* Texte source *
BLESSÉ ET SEUL DANS LA JUNGLE
J'ai les 2 pieds meurtris. Mon talon droit a une immense bosse et il saigne un peu. Mon pied gauche saigne à 3 endroits et il a 4 petites bosses. Impossible de voir si les plaies sont profondes à cause du sang et qu'on a rien pour les nettoyer. Je marche avec une seule sandale dans mon pied droit. Le gauche fait trop mal, alors je marche pied nu. Le sol est glissant parce qu'il est plein de bouette. Nous sommes dans un sentier dans la jungle. S'il y a bien un endroit où tu ne veux pas être vulnérable, c'est dans la jungle. Il y a une flaque d'eau brune. C'est ici que ça se passe. Lisa m'aide à tenir mon équilibre pendant que je me "nettoie" les pieds. Bonne nouvelle. Les plaies sont superficielles. Un peu de purel pour désinfecter les plaies, puis je remets mes bas par-dessus et mes bottes de marche. Ça va mal. Ça pourrais-tu aller plus mal?
OUI ! Deux hommes s'approchent de nous. L'un d'eux a une machette et l'autre une carabine. TABAR... Heureusement, on a rien de valeur sur nous. Sauf le matériel photo de Lisa. L'homme à la machette nous dit : "je viens pour vous." Peux-tu être plus clair ?C'est bon signe ou pas ? Comment on s'est retrouvé dans ce pétrin ?
Je vous explique
On était à Sucre avec Arnaud et Charlène. On est parti tous ensemble pour se rendre à Buena Vista afin de visiter le parc National Amboro. Un bus de nuit de mauvaise qualité est censé nous amener jusqu'à Santa Cruz près du parc National. Pour citer Arnaud : "Ça me rassure, c'est tous des tas de merde" en parlant de l'état de tous les autobus. Ouin, très rassurant...🙄
Après une nuit à se faire brasser le péteux, respirer la poussière, sentir le swing des locaux et à être sur le bord de tomber dans les escaliers à chaque virage, nous étions frais et dispos pour entamer la suite vers Buena Vista. Pas étonnant qu'on était les 4 seuls gringos de l'autobus.

* Jeu de données *
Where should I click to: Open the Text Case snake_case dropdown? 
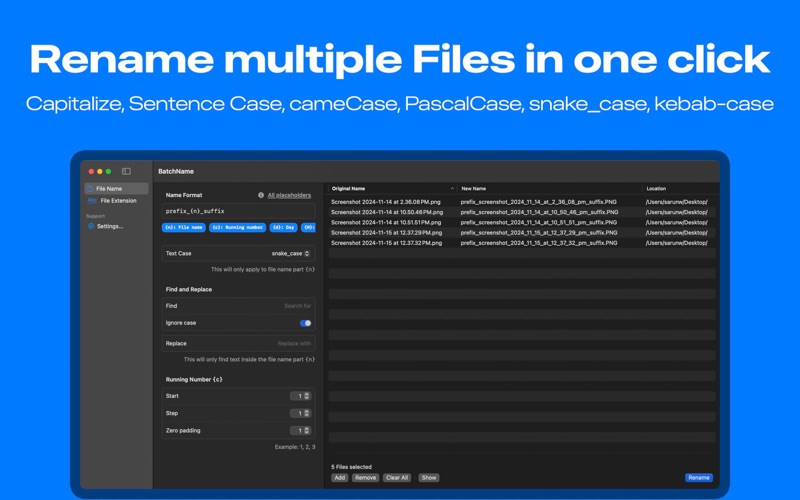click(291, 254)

--

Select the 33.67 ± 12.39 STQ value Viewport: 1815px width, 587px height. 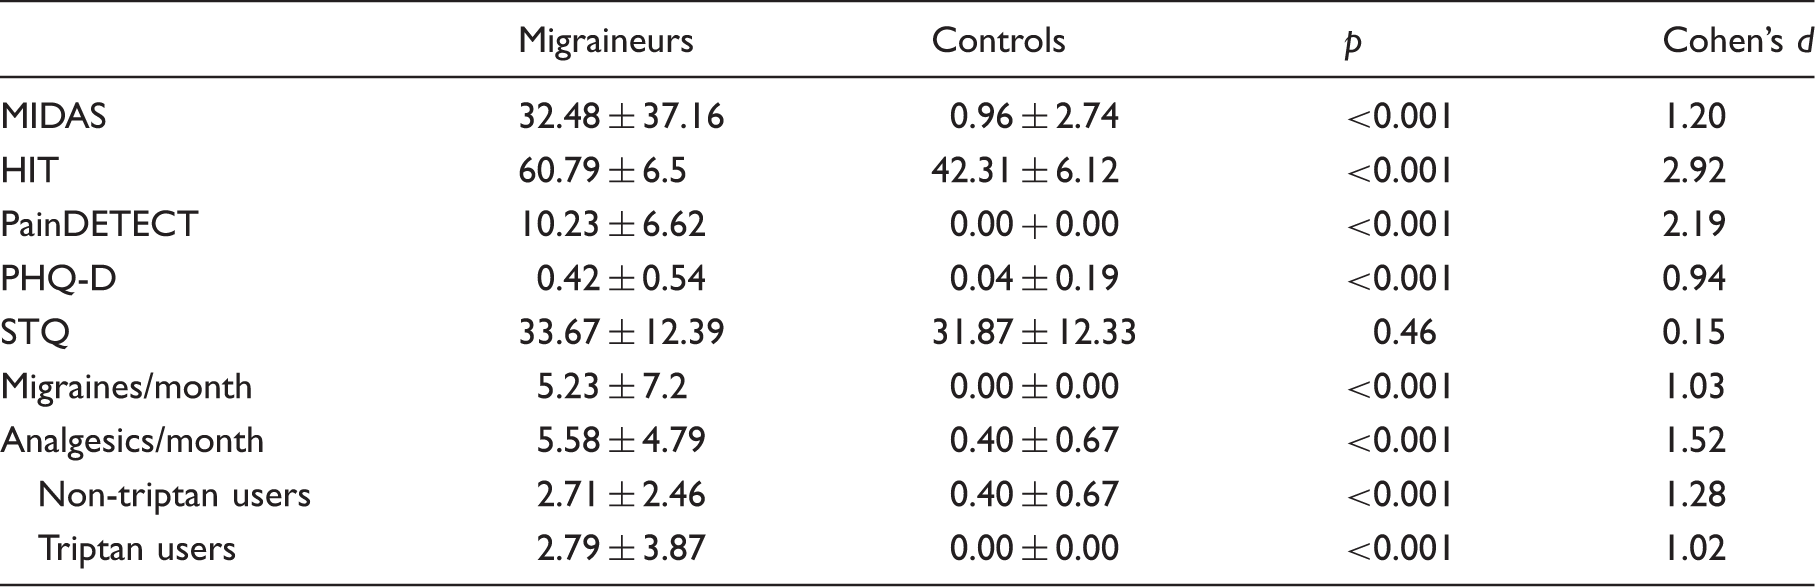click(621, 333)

* Liste des tâches *
**1.** Résume le texte en deux phrases.
**2.** Dans le texte, reprends le passage qui s'ouvre sur les mots contenant "OUI ! Deux hommes" et se termine par "ce pétrin ?", en remplaçant "une carabine" par "un fusil".

* Réponses par tâche *
**1.** Dans un sentier boueux de la jungle, avec les deux pieds meurtris, la personne qui raconte nettoie ses plaies, heureusement superficielles, avec l'aide de Lisa, puis voit s'approcher deux hommes, l'un armé d'une machette et l'autre d'une carabine. Le récit revient ensuite sur le départ de Sucre avec Arnaud et Charlène pour visiter le parc national Amboro, d'abord par un bus de nuit en mauvais état jusqu'à Santa Cruz.

**2.**
OUI ! Deux hommes s'approchent de nous. L'un d'eux a une machette et l'autre un fusil. TABAR... Heureusement, on a rien de valeur sur nous. Sauf le matériel photo de Lisa. L'homme à la machette nous dit : "je viens pour vous." Peux-tu être plus clair ?C'est bon signe ou pas ? Comment on s'est retrouvé dans ce pétrin ?